My favorite talk was by Pierre-Yves Oudeyer, whose research in curiosity based learning spans both human subjects and robotics. Pierre's presentation was an entertaining tour de force of cognitive science, and I highly recommend watching the video (starts about 9 minutes 30 seconds). These ideas have extensively influenced the reinforcement learning community: the well-known Achilles' Heel of reinforcement learning is sample complexity, and recently practitioners have attacked it inspired by ideas from curiosity based learning (e.g., the Burda et. al. poster at the conference). Furthermore the view “exploration is for building world models” is reflected in recent theoretical results in contextual decision processes.

The strangest moment for me at the conference was seeing the GLUE poster. Apparently with the latency of conference review and publication, GLUE is just now being presented. Of course, it is already obsolete, so the presenters had another poster about their new dataset called SuperGLUE. Things are moving so quickly that the former “fast path” of conference proceedings is now noticeably behind.
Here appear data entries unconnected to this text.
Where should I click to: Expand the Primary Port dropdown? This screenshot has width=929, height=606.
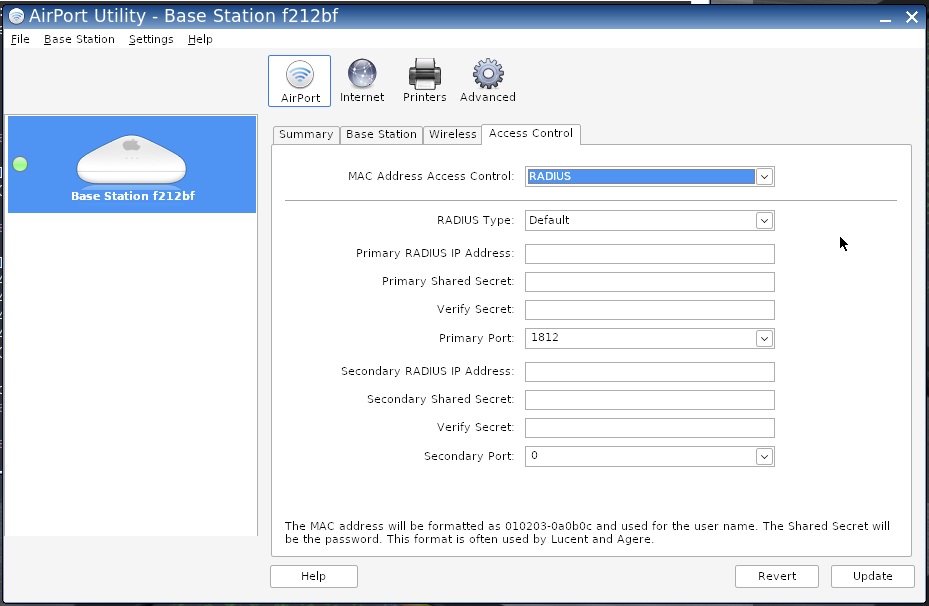click(764, 339)
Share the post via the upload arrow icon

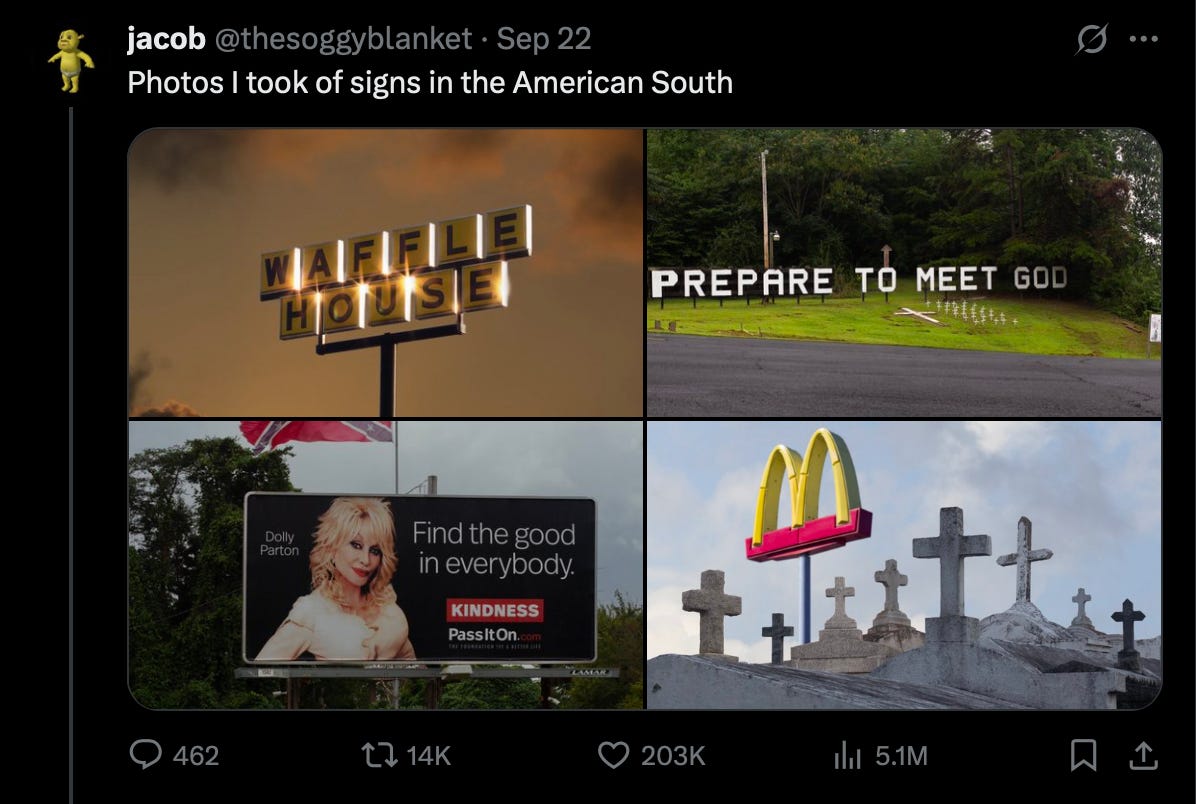pos(1143,755)
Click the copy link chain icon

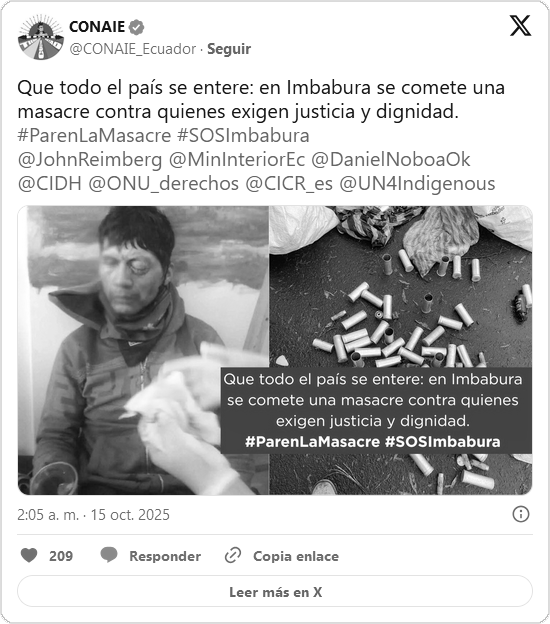[233, 555]
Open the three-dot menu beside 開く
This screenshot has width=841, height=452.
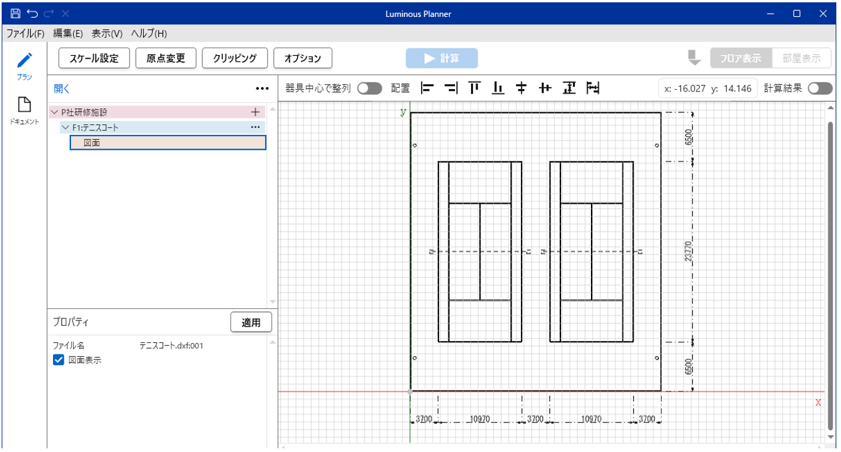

Here's some stuff that caught my attention:
  • Non-Vacuous Generalization Bounds at the ImageNet Scale: A PAC-Bayesian Compression Approach: A couple years ago Zhang et. al. stunned the community by demonstrating convnets can fit Imagenet labels to randomly generated images, destroying the common belief that convnets generalized well due to capacity control. Here Zhou et. al. show that an MDL-style generalization bound applies, i.e., networks whose representation can be compressed after training have tighter deviation bounds. This is a (training) data-dependent bound and they seal the argument by noting networks trained on randomized training data do not compress as well.
  • Episodic Curiousity through Reachability: One of many curiosity-based exploration posters, Savinov et. al. propose a combination of a memory and something akin to a policy cover, with promising results. Also cool: the poster includes QR codes which trigger videos of agents learning to move via different algorithms.
  • Supervised Policy Update for Deep Reinforcement Learning: Vuong et. al. presented a plausible improvement over TRPO and PPO by convexifying the constrained policy optimization.